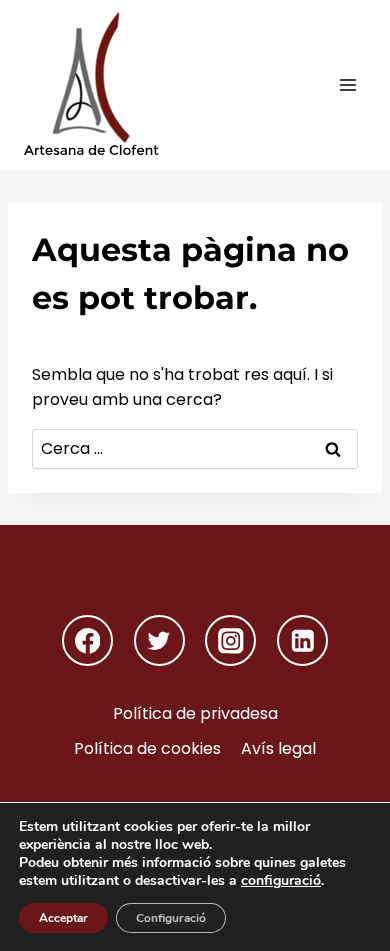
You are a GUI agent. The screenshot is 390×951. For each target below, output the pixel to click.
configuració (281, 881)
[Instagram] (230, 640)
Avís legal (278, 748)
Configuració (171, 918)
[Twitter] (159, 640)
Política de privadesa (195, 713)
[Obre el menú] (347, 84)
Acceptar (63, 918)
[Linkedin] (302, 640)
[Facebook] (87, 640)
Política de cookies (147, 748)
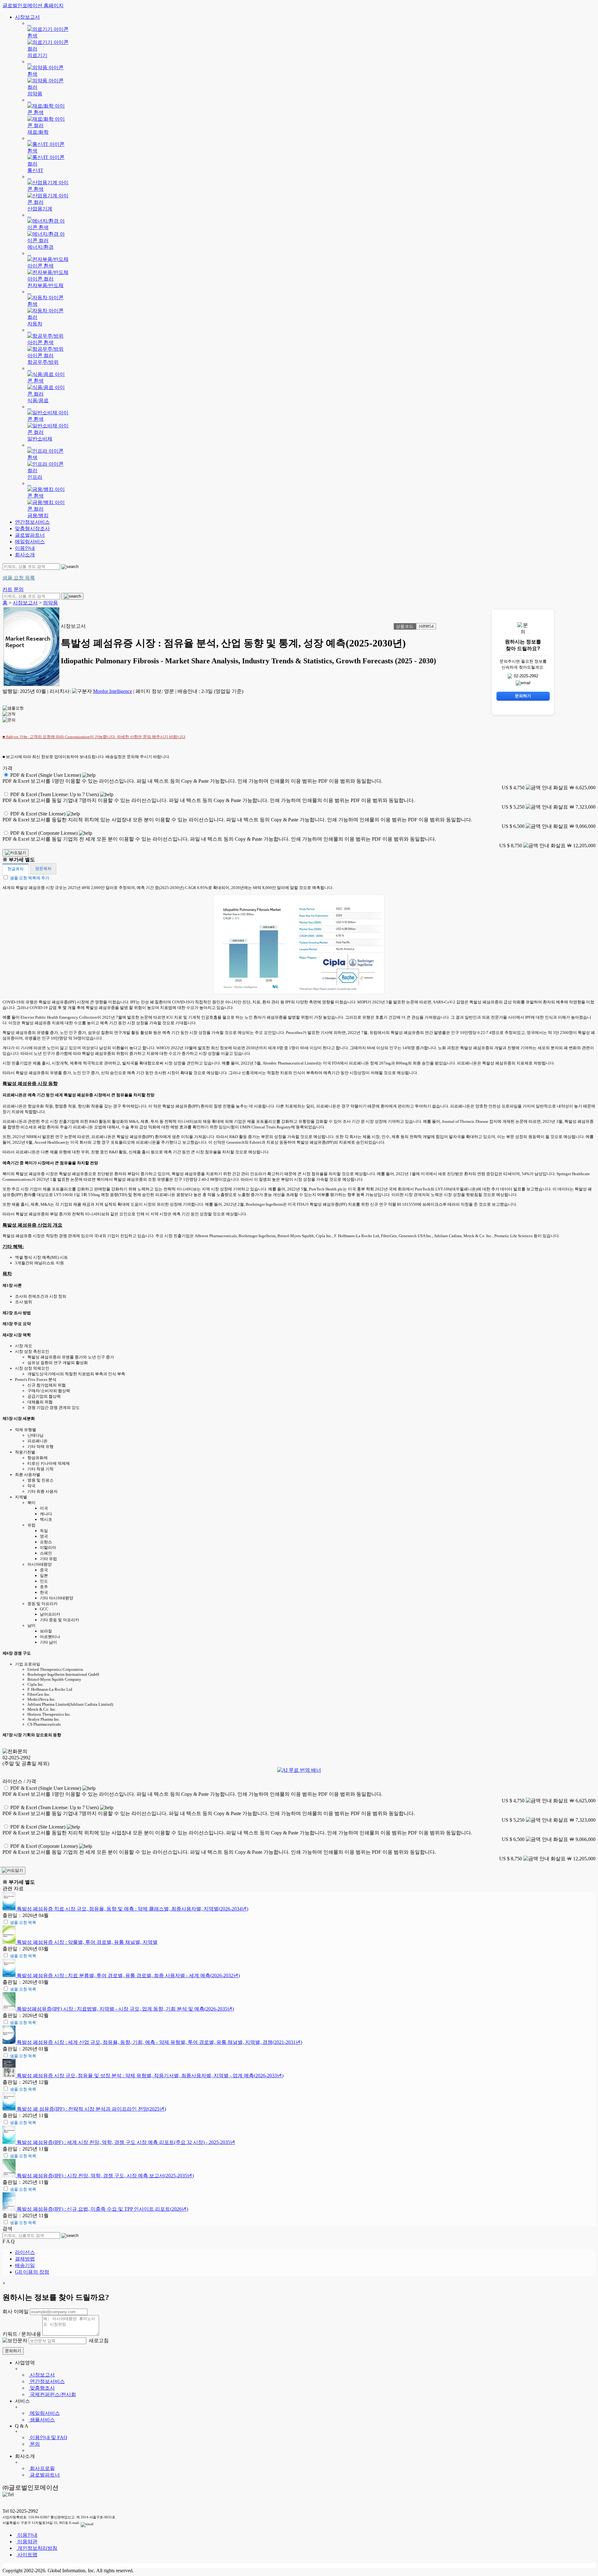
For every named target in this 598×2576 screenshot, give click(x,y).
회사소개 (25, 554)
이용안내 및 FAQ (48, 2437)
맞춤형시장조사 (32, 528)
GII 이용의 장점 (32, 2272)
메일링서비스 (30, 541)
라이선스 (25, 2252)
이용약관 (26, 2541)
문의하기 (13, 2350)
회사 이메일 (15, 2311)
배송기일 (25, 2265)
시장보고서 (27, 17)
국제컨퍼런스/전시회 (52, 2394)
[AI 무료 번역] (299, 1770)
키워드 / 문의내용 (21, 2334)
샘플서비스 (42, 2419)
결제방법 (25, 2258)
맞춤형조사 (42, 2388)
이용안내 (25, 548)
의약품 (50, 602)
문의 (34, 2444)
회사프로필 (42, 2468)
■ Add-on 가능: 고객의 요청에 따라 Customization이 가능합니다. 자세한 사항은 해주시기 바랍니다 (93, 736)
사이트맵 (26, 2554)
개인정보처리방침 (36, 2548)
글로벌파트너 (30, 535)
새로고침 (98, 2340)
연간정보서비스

——

### What the task requires:
Set down the data exactly as it appears, without any images.

### Answer:
You are a GUI agent. The screenshot is 390×951. For each target below, output the pixel to click.
configuració (281, 881)
[Instagram] (230, 640)
Avís legal (278, 748)
Configuració (171, 918)
[Twitter] (159, 640)
Política de privadesa (195, 713)
[Obre el menú] (347, 84)
Acceptar (63, 918)
[Linkedin] (302, 640)
[Facebook] (87, 640)
Política de cookies (147, 748)
For every named target in this 598×2576 screenshot, give click(x,y).
회사소개 (25, 554)
이용안내 및 FAQ (48, 2437)
맞춤형시장조사 (32, 528)
GII 이용의 장점 (32, 2272)
메일링서비스 (30, 541)
라이선스 (25, 2252)
이용약관 (26, 2541)
문의하기 (13, 2350)
회사 이메일 (15, 2311)
배송기일 (25, 2265)
시장보고서 (27, 17)
국제컨퍼런스/전시회 (52, 2394)
[AI 무료 번역] (299, 1770)
키워드 / 문의내용 (21, 2334)
샘플서비스 (42, 2419)
결제방법 (25, 2258)
맞춤형조사 (42, 2388)
이용안내 (25, 548)
의약품 (50, 602)
문의 (34, 2444)
회사프로필 (42, 2468)
■ Add-on 가능: 고객의 요청에 따라 Customization이 가능합니다. 자세한 사항은 해주시기 바랍니다 (93, 736)
사이트맵 (26, 2554)
개인정보처리방침 (36, 2548)
글로벌파트너 (30, 535)
새로고침 (98, 2340)
연간정보서비스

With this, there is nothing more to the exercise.